Ich versuche grad ein Java-Programm als Dienst unter Winodw XP laufen zu lassen.

Das Programm macht (vorerst) nix als "Hallo Welt" in eine Text-Datei zu schreiben.
Habs als jar exportiert, und bei Doppelklick drauf macht es das auch, das Text-Datei schreiben.
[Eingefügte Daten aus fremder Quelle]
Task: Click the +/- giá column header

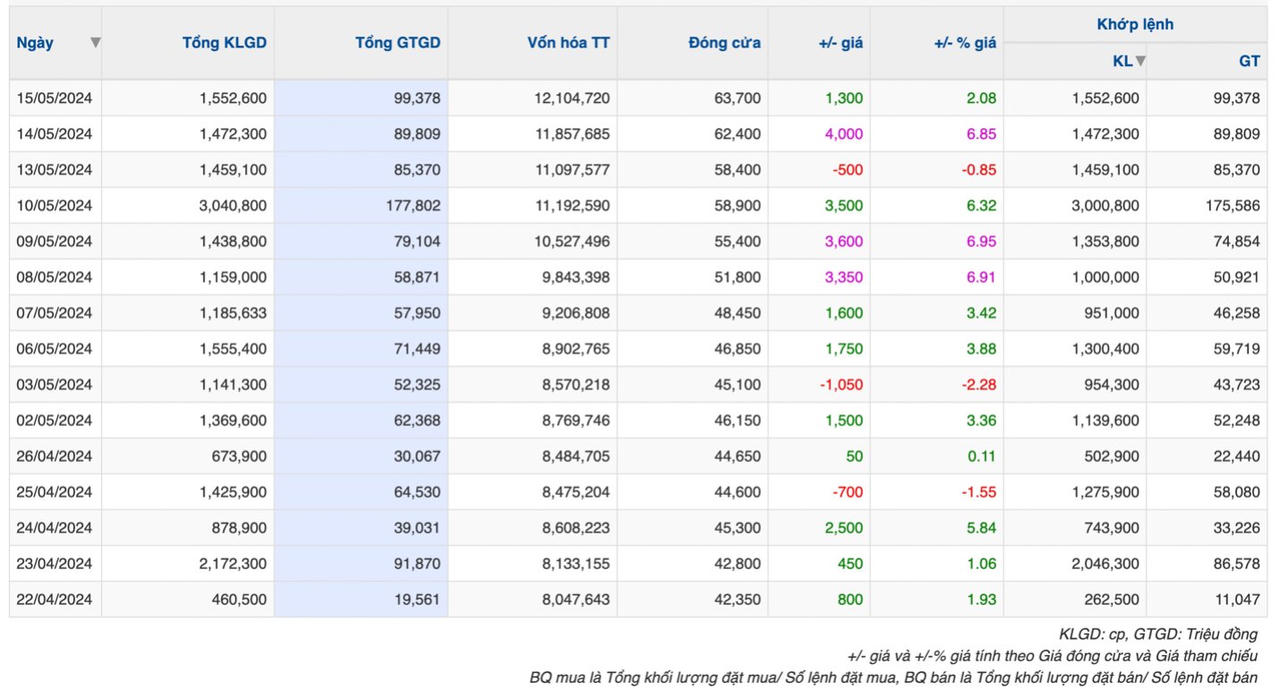Action: [840, 43]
Nun hab ich es dann zuerst mit runassvc, dann mit srvany (hab ich mit der Suchfunktion beide hier ausm Forum) als Dienst angemeldet. In beiden Fällen wird der Dienst zwar angemeldet, jedoch 1. nicht von allein gestartet, und 2. was noch schlimmer ist beim starten von Hand bekomme ich, ohne das die Text-Datei erstellt wurde, als Fehlermeldung: 

_Dienst "JServ" wurde auf "Lokaler Computer" gestartet und dann angehalten. Einige Dienste werden automatisch angehalten, wenn sie sich im Leerlauf befinden, wie z.b. Leistungsprotokoll- und Alarmdienste._

Hier mal der Code:

```
import java.io.BufferedWriter;
import java.io.FileWriter;
import java.io.IOException;

import javax.swing.JOptionPane;
import javax.swing.JPanel;

public class JServ { 
    public static void main(String[] args) { 
        BufferedWriter out;
        try {
            out = new BufferedWriter(new FileWriter("c:/Programme/IFAI/errorlog.txt"));
            out.write("hallo welt");
            out.flush(); 
            out.close(); 
        } catch (IOException e) {
            System.err.println("dbman().writeConfig():Probleme beim Schreiben...");
            String fehler = "dbman().writeConfig():Probleme beim Schreiben...!\n\n" + e.getMessage();
            JOptionPane.showMessageDialog(null, fehler, "Fehler", JOptionPane.ERROR_MESSAGE);
             e.printStackTrace();
        } 
    } 
}
```

Weiss jemand woran das liegen könnte?


----------



## gast (18. Sep 2007)

das selbe problem hat ich mit meinem dienst auch, aber habe keine ahnung an was das liegen könnte -.-


----------



## tuxedo (18. Sep 2007)

Vergleicht man die Aussage:



> Dienst "JServ" wurde auf "Lokaler Computer" gestartet und dann angehalten. Einige Dienste werden automatisch angehalten, *wenn sie sich im Leerlauf befinden*, wie z.b. Leistungsprotokoll- und Alarmdienste.



mit dem Code


```
public static void main(String[] args) {
        BufferedWriter out;
        try {
            out = new BufferedWriter(new FileWriter("c:/Programme/IFAI/errorlog.txt"));
            out.write("hallo welt");
            out.flush();
            out.close();
        } catch (IOException e) {
            System.err.println("dbman().writeConfig():Probleme beim Schreiben...");
            String fehler = "dbman().writeConfig():Probleme beim Schreiben...!\n\n" + e.getMessage();
            JOptionPane.showMessageDialog(null, fehler, "Fehler", JOptionPane.ERROR_MESSAGE);
             e.printStackTrace();
        }
    }
```

.. dann ist doch klar warum der Dienst angehalten wird. Das Programm macht nix mehr, also wird es angehalten. Hätte es durchgehend was zu tun, würde der Dienst wohl auch nicht anhalten.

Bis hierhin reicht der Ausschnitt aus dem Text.